Abstract
Echinocandins belong to the class of antifungal agents. Currently, three echinocandin drugs are licensed for intravenous treatment of invasive fungal infections: anidulafungin, caspofungin and micafungin. While their antifungal activity overlaps, there are substantial differences in pharmacokinetics (PK). Numerous factors may account for variability in PK of echinocandins including age (pediatrics vs adults), body surface area and body composition (normal weight vs obesity), disease status (e.g., critically ill and burn patients) and organ dysfunction (kidney and liver impairment). Subsequent effects of altered exposure might impact efficacy and safety. Knowledge of PK behavior is crucial in optimal clinical utilization of echinocandin in a specific patient or patient population. This review provides up-to-date information on PK data of anidulafungin, caspofungin and micafungin in special patient populations. Patient populations addressed are neonates, children and adolescents, obese patients, patients with hepatic or renal impairment, critically ill patients (including burn patients) and patients with hematological diseases.

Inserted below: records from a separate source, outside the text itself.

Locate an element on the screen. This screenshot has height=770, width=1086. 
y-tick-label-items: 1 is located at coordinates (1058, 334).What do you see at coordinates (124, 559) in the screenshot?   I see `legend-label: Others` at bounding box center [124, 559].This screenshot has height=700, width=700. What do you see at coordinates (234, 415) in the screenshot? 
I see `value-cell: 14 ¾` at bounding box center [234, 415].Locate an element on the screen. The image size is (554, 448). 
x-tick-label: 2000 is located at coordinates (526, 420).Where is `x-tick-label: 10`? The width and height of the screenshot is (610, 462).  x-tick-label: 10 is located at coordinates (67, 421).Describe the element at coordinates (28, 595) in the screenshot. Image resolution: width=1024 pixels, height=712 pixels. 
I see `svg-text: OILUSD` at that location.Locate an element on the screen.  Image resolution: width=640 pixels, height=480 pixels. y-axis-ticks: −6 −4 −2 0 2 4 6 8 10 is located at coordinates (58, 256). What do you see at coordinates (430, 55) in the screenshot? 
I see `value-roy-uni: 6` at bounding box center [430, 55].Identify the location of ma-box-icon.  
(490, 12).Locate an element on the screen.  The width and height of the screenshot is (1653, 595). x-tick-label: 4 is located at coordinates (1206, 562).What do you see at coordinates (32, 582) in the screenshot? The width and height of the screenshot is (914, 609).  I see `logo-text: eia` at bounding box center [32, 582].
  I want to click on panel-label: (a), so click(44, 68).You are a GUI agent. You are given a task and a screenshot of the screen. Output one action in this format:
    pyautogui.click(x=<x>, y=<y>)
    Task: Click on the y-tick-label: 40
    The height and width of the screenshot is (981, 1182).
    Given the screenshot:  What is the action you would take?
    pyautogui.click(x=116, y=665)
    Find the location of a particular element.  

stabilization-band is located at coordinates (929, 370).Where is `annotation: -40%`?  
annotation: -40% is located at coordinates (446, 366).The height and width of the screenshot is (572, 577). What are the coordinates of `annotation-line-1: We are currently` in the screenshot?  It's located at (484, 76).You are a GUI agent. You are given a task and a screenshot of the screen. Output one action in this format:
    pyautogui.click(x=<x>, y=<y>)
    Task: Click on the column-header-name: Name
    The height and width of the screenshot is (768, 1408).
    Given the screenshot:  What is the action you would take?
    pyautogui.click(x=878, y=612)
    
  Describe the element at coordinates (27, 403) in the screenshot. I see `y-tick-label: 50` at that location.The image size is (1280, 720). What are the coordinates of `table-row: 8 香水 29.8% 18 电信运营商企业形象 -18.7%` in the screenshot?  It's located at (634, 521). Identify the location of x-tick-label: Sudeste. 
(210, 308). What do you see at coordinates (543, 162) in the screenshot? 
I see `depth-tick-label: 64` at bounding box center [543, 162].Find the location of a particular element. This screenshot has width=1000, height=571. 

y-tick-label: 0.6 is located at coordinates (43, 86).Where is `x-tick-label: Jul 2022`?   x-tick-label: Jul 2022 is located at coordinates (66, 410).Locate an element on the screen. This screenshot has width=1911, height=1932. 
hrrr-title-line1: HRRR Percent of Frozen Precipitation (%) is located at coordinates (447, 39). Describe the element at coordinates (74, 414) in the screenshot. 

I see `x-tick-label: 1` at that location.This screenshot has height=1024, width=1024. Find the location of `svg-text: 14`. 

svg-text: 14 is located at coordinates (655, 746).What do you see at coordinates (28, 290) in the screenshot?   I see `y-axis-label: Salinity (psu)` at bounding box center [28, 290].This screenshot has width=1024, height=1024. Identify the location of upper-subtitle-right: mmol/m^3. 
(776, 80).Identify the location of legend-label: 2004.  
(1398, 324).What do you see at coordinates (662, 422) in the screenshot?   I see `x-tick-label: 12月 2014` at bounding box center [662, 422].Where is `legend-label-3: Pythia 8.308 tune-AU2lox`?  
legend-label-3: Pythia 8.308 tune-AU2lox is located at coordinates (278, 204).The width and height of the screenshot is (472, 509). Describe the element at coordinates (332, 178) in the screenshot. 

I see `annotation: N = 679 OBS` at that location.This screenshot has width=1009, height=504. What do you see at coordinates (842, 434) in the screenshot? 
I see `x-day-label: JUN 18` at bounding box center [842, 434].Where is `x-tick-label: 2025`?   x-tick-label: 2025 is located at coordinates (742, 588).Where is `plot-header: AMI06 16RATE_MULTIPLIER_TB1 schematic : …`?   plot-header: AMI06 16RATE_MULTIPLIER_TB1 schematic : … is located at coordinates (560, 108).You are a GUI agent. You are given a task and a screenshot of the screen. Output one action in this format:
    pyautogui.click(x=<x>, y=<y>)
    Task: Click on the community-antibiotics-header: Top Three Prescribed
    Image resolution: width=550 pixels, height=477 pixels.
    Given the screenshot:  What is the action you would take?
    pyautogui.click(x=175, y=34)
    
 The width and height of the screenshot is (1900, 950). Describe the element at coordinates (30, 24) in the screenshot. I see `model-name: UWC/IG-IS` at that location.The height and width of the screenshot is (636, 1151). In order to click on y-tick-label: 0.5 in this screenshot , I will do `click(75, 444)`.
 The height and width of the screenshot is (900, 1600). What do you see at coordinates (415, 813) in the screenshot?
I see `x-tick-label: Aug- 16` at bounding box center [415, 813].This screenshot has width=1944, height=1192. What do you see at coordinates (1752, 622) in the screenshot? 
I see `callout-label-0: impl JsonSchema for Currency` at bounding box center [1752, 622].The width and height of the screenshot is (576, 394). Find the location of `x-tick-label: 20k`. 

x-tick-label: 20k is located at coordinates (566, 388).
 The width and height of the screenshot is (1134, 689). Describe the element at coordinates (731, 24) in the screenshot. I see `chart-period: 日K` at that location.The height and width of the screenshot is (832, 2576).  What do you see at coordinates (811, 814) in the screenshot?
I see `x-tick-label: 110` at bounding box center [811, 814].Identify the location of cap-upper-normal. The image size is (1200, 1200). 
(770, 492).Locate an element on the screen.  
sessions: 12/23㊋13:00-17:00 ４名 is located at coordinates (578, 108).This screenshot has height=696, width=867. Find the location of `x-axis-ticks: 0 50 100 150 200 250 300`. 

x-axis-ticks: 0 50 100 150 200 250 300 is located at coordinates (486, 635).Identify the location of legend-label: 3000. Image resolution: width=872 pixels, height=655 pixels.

Financial & competing interests disclosure
RJM Brüggemann has served as a consultant to and has received grants from Astellas, Gilead Sciences, Merck Sharpe and Dohme Corp. and Pfizer Inc. The authors have no other relevant affiliations or financial involvement with any organization or entity with a financial interest in or financial conflict with the subject matter or materials discussed in the manuscript apart from those disclosed.
No writing assistance was utilized in the production of this manuscript.
Echinocandins are widely used in many different patient populations for the prevention and treatment of Candida infections.
There are profound pharmacokinetic (PK) differences between the three echinocandins.
Dose adjustments should take into account specific patient characteristics and associated PK parameters and are different for each echinocandin.
Therapeutic drug monitoring should be considered for those patients in whom PK is unpredictable, or yet unknown.